◆ **Task prompt**
Search the data for the word "Given" and copy every line where it occurs.

◆ **Provided data**
● ● ● ●

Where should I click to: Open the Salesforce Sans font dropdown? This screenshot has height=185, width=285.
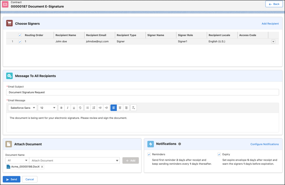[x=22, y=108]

● ● ● ●

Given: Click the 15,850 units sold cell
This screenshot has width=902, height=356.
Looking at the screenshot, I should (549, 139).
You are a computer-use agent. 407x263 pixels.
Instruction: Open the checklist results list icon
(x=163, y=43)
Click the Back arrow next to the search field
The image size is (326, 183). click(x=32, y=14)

● ● ● ●

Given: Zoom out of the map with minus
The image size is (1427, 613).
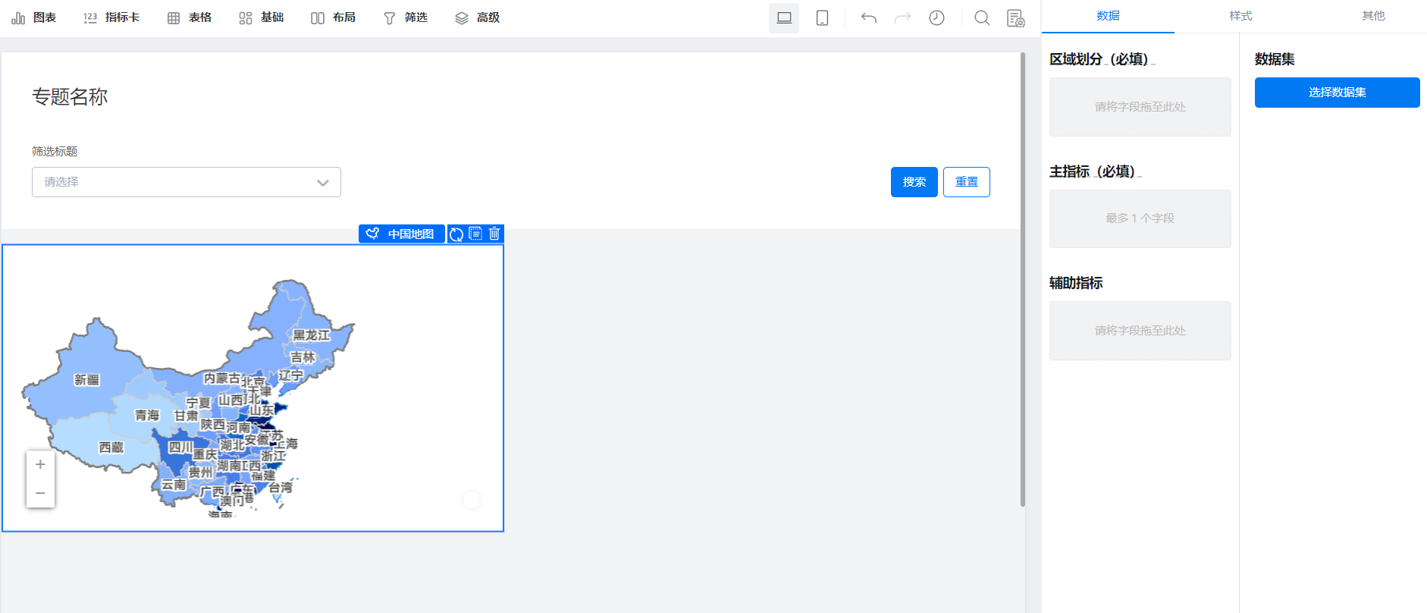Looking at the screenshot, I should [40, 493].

● ● ● ●

◆ **The answer**
Given: Click the 15,850 units sold cell
Given: Zoom out of the map with minus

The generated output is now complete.